▸ Problem to solve:
Make the copy match the entries below exactly, with no pictures carried over.

┄┄┄┄┄┄

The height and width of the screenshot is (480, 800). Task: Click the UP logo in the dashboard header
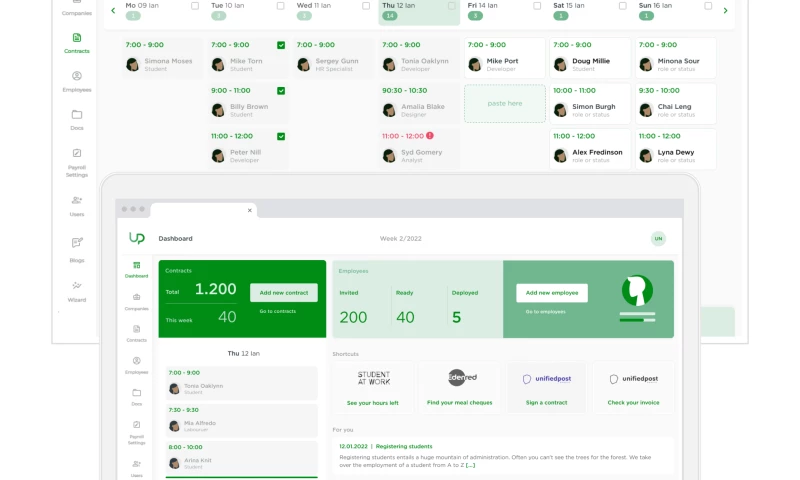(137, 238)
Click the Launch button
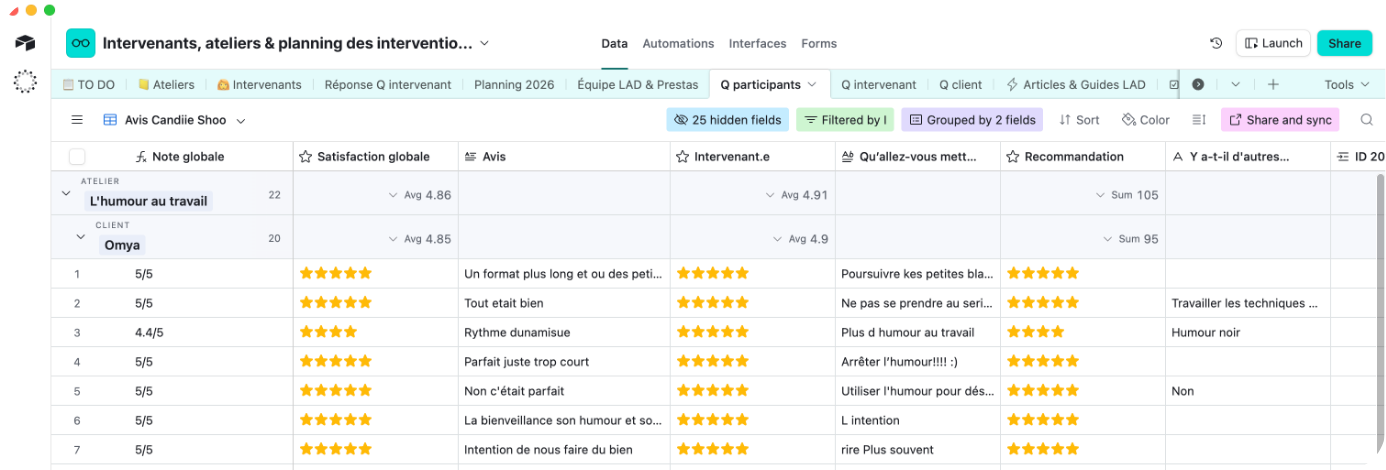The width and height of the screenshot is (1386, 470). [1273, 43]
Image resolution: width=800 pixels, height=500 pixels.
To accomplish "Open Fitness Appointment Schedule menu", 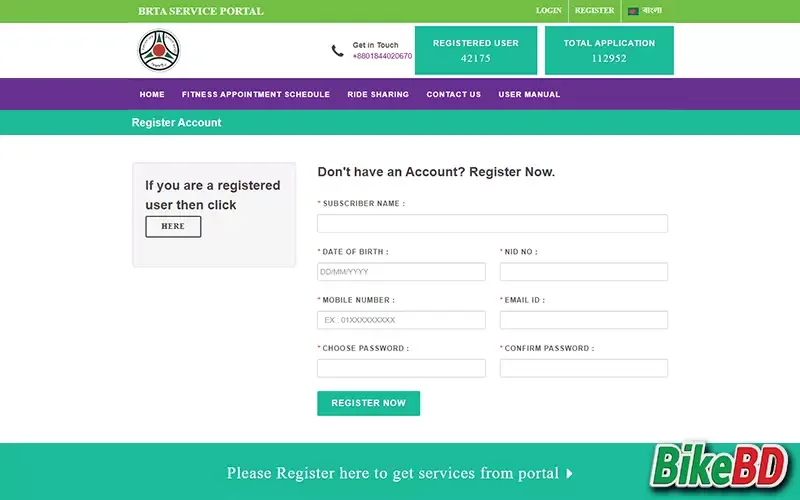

┄┄┄┄┄┄

▸ Written solution:
The height and width of the screenshot is (480, 800). Task: Click the UP logo in the dashboard header
(137, 238)
Click the Launch button
The width and height of the screenshot is (1386, 470). [1273, 43]
Image resolution: width=800 pixels, height=500 pixels.
To accomplish "Open Fitness Appointment Schedule menu", 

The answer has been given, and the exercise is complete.